Solutions to Questions

13-1A relevant cost is a cost that differs in total between the alternatives in a decision.

13-2An incremental cost (or benefit) is the change in cost (or benefit) that will result from some proposed action. An opportunity cost is the benefit that is lost or sacrificed when rejecting some course of action. A sunk cost is a cost that has already been incurred and that cannot be changed by any future decision.

13-3No. Variable costs are relevant costs only if they differ in total between the alternatives under consideration.

13-4No. Not all fixed costs are sunk—only those for which the cost has already been irrevocably incurred. A variable cost can be a sunk cost, if it has already been incurred.

13-5No. A variable cost is a cost that varies in total amount in direct proportion to changes in the level of activity. A differential cost is the difference in cost between two alternatives.

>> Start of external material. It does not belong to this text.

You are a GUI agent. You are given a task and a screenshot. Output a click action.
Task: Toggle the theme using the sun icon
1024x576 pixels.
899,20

If the level of activity is the same for the two alternatives, a variable cost will not be affected and it will be irrelevant.

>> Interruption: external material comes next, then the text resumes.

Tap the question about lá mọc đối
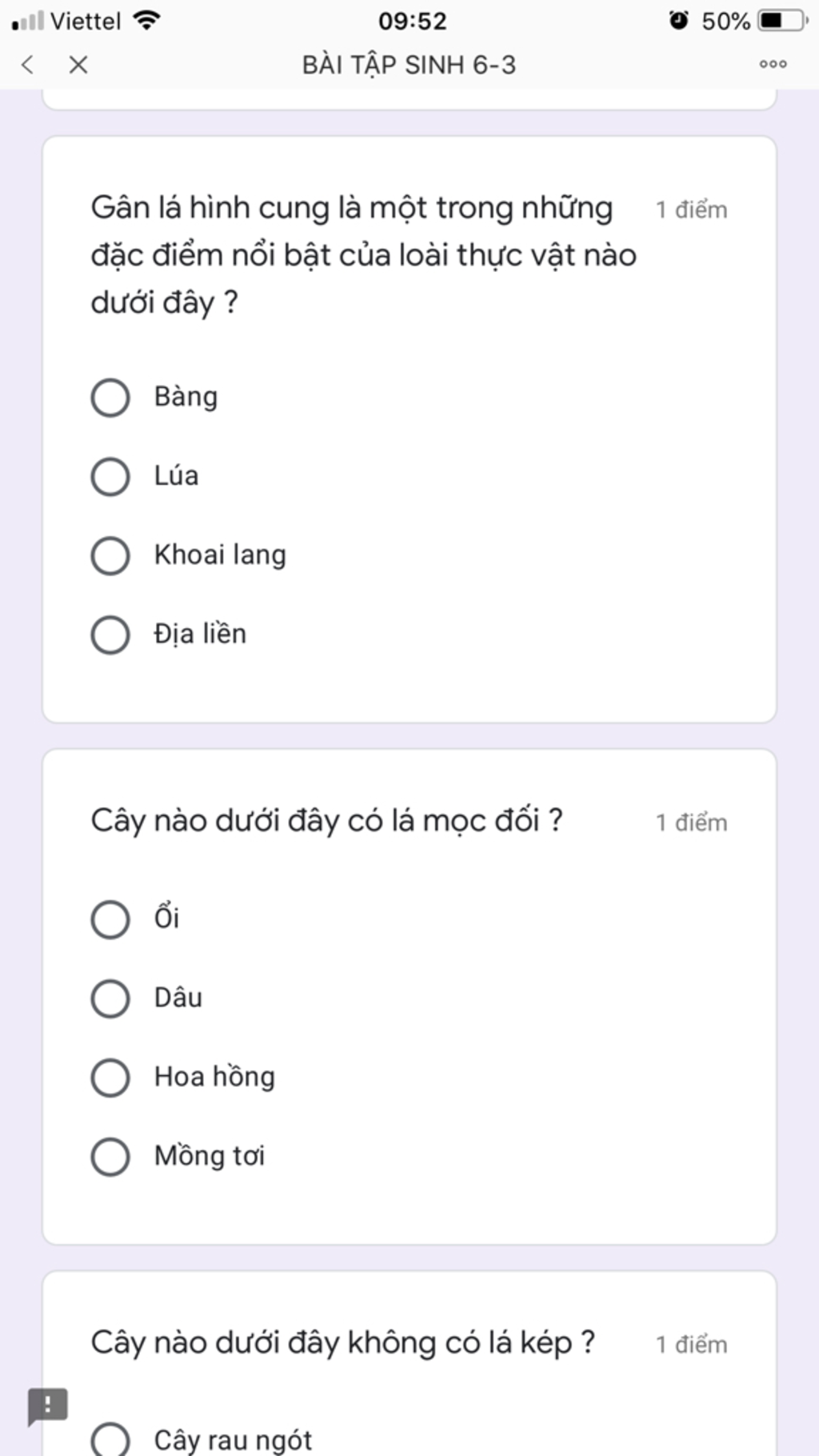819x1456 pixels. pyautogui.click(x=326, y=822)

13-6No. Only those future costs that differ between the alternatives under consideration are relevant.

13-7Only those costs that would be avoided as a result of dropping the product line are relevant in the decision. Costs that will not differ regardless of whether the product line is retained or discontinued are irrelevant.

13-8Not necessarily. An apparent loss may be the result of allocated common costs or of sunk costs that cannot be avoided if the product line is dropped. A product line should be discontinued only if the contribution margin that will be lost as a result of dropping the line is less than the fixed costs that would be avoided. Even in that situation the product line may be retained if its presence promotes the sale of other products.

13-9Allocations of common fixed costs can make a product line (or other segment) appear to be...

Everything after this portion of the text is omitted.